The patience that only hard situations teach you.

Coming out April 1, 2026

When I first planned to write Unspoken, I expected to have it complete within three months.

This book was always meant to be quieter than the others in the series. More inward. More emotionally precise. But life has a way of shaping the stories we tell, sometimes in ways we don’t choose.

During the time I was writing it, my family was moving through an ongoing crisis. My dad experienced a serious mental health breakdown, one that required immediate attention, constant advocacy, and an emotional vigilance that left very little room for anything else. In tandem with that, my mum’s dementia continued to progress, bringing with it a steady erosion of familiarity, certainty, and the roles we’d all known for so long.
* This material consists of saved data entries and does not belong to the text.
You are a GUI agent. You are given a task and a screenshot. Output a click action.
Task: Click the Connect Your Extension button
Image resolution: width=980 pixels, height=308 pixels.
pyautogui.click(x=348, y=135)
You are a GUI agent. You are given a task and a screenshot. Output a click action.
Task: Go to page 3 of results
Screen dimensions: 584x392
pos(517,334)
There were long stretches where writing simply wasn’t possible, because the headspace just wasn’t there. Creativity requires a kind of quiet focus, and that quiet was being thirstily swallowed by worry, exhaustion, and the practical realities of caring, supporting, and simply getting through each day.
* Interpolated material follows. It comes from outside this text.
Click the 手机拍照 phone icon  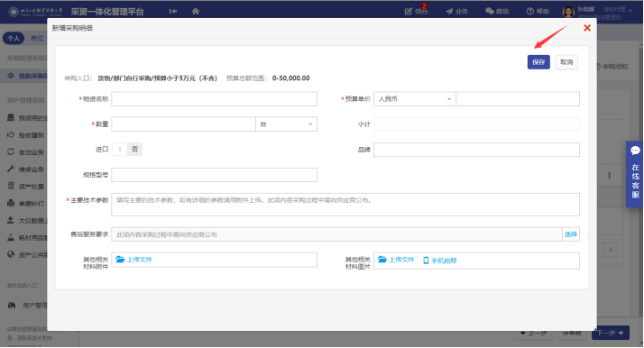coord(426,261)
Progress came in fragments. A scene here. A paragraph there. In the beginning, five weeks of nothing at all.

And yet, Unspoken kept waiting.

This story about silence inside a marriage, about loving someone while feeling lost, and about mental health struggles that are invisible to the outside world ended up being shaped by the season it was written in. Not directly, not autobiographically, but emotionally. The themes of endurance, vulnerability, and choosing to stay present even when everything feels overwhelming became sharper, more honest, because I was living them as much as I was writing them.

The delay in publication wasn’t a lack of commitment or passion. It was the reality of balancing creativity with care, art with responsibility, and storytelling with the very real work of showing up for the people I love.

I’m sharing this not as an explanation that’s owed, but as context, because stories don’t exist in isolation. They’re written by people living full, complicated lives, often carrying far more than what appears on the page.

Unspoken took longer because life demanded more. And while that was difficult, I believe the book is stronger for it. Quieter, truer, and written with the patience that only hard situations teach you.

Thank you for waiting. And thank you, always, for reading.